* DOCUMENT SECTION *

Cactus “Flesh” Cleans Up Toxic Water – Science Nation
♫MUSIC♫ MILES O’BRIEN: The prickly pear cactus salad.
It’s a delicacy in Mexico. But it seems these cacti have uses beyond the culinary, cleaning up oil spills and purifying water. NORMA ALCANTAR: You can see how it’s really easy to grow.
MILES O’BRIEN: With support from the National Science Foundation, University of South Florida Chemical Engineer Norma Alcantar is using the gooey flesh of the cactus, called mucilage, to clean up polluted water.
Her interest in green chemistry came from her grandmother, who told her of using cacti to clean river water in rural Mexico as a young woman.

* PROBLEM TO SOLVE *
Resume the passage on using cactus mucilage to clean polluted water, continuing from its last sentence.

* SUPPLIED RECORDS *
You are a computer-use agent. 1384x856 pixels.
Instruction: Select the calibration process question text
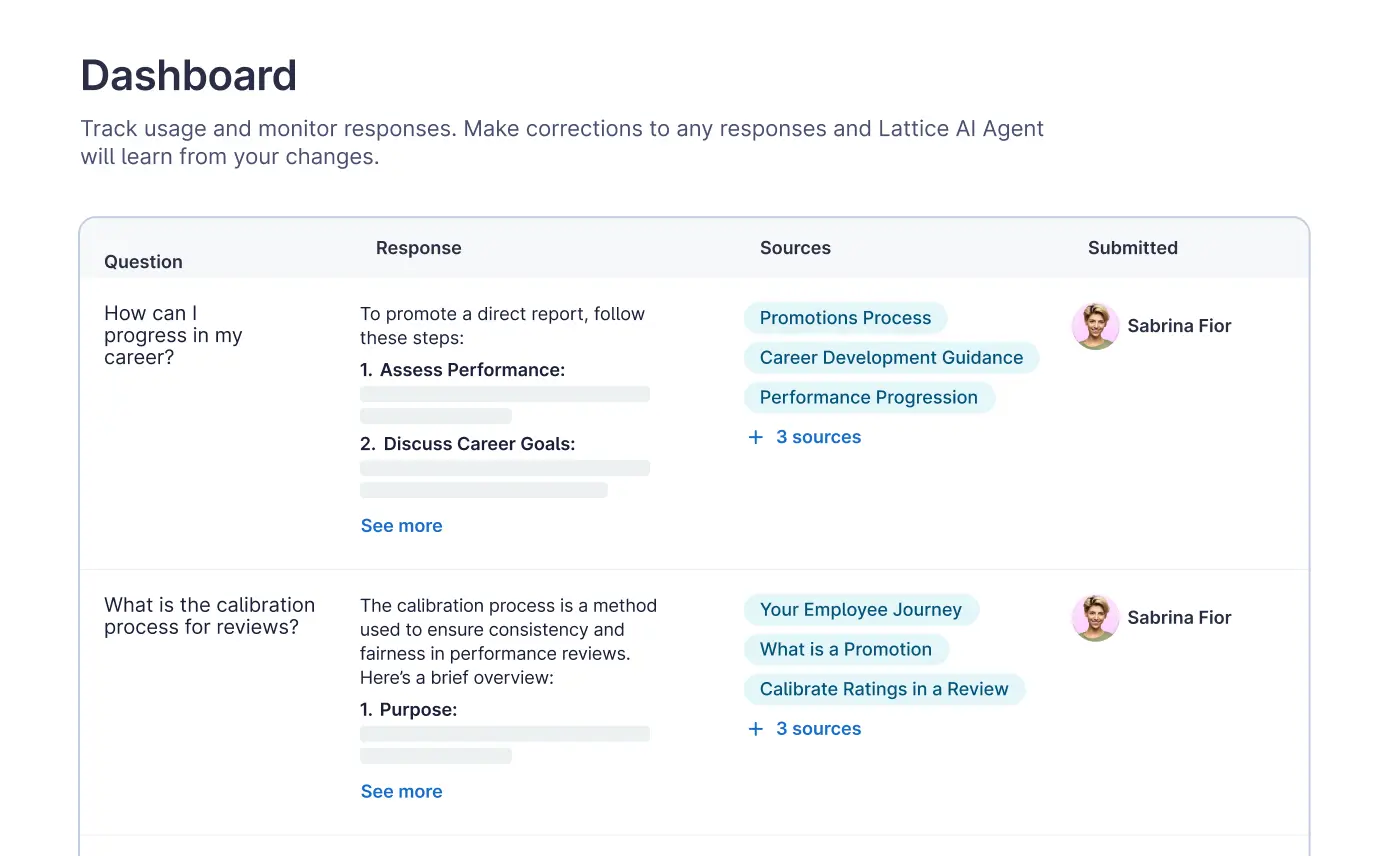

--

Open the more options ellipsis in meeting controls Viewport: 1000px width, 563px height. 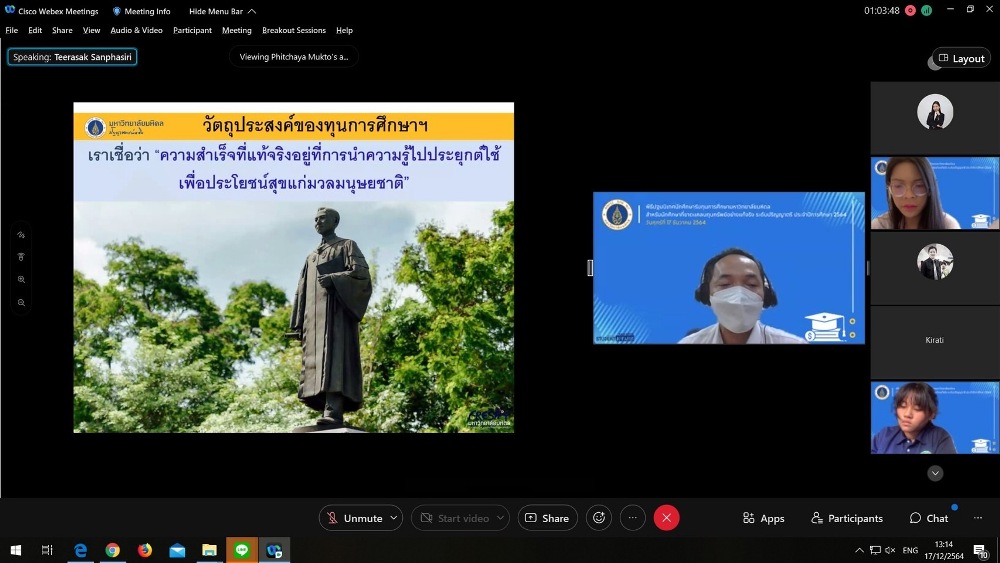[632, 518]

* EXPECTED ANSWER *
NORMA ALCANTAR: They will take the cactus plant, but they will cut it, they will boil it, and they will use the water from that preparation to clean the water. MILES O’BRIEN: When Alcantar tested that process in her lab, she was amazed at the results. NORMA ALCANTAR: I couldn’t believe it. I was like, “Are you serious, it really works?” because I thought I will see an effect, but I didn’t think I will see an effect so dramatic.
MILES O’BRIEN: These biobeads are made of mucilage.
NORMA ALCANTAR: This is a controlled, initial concentration of the metal blue dye versus the one that has been in contact with the beads. MILES O’BRIEN: After an oil spill, cactus goo could be an alternative to chemical dispersants, like those used in the Deep Water Horizon cleanup.
NORMA ALCANTAR: The same action can be done with a very low concentration, and makes it very sustainable and fairly inexpensive.
MILES O’BRIEN: Alcantar did water quality tests in Haitian refugee camps after the 2010 earthquake, finding high levels of heavy metals and bacteria in the drinking water. While there, she kept an eye out for cacti, and they were everywhere. NORMA ALCANTAR: This is in a gas station. MILES O’BRIEN: Tests back at her lab confirm that mucilage could successfully clean the polluted water from Haiti, and that’s significant.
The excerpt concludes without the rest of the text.